■ **Provided entries**
....
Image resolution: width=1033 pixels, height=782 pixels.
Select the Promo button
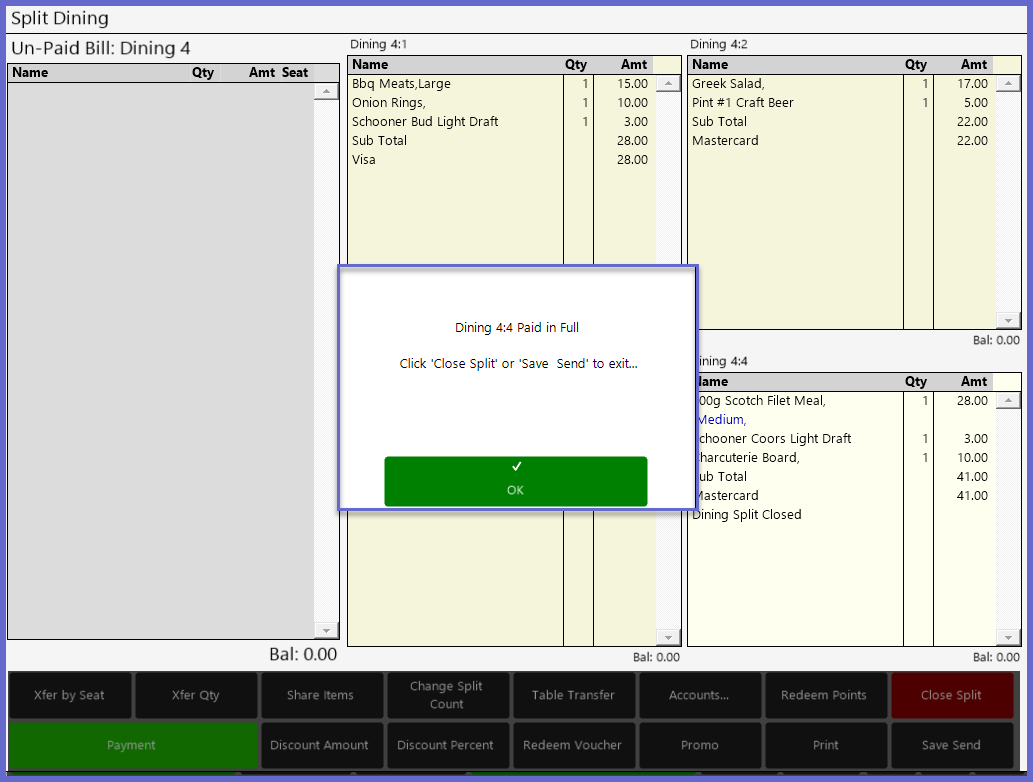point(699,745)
....
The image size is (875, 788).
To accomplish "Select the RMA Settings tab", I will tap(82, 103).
....
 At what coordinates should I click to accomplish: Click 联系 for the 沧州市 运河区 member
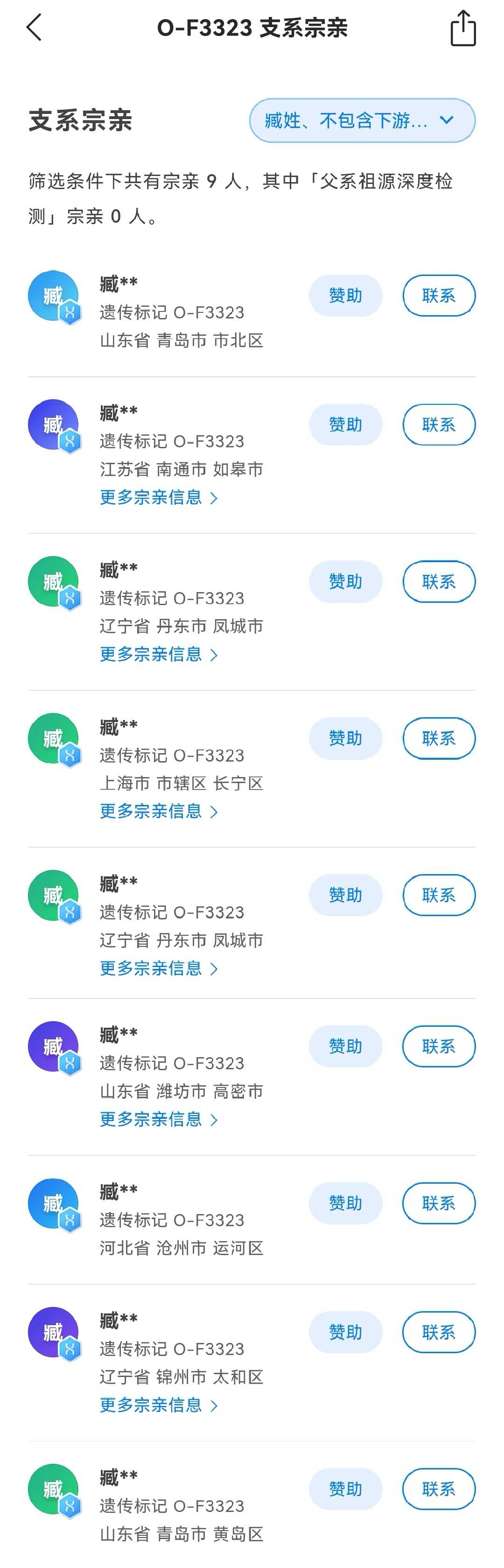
....
■ **Task item**
Return, from the material above, each line holding the string "accomplish".

■ **Solution for this problem**
To accomplish "Select the RMA Settings tab", I will tap(82, 103).
 At what coordinates should I click to accomplish: Click 联系 for the 沧州市 运河区 member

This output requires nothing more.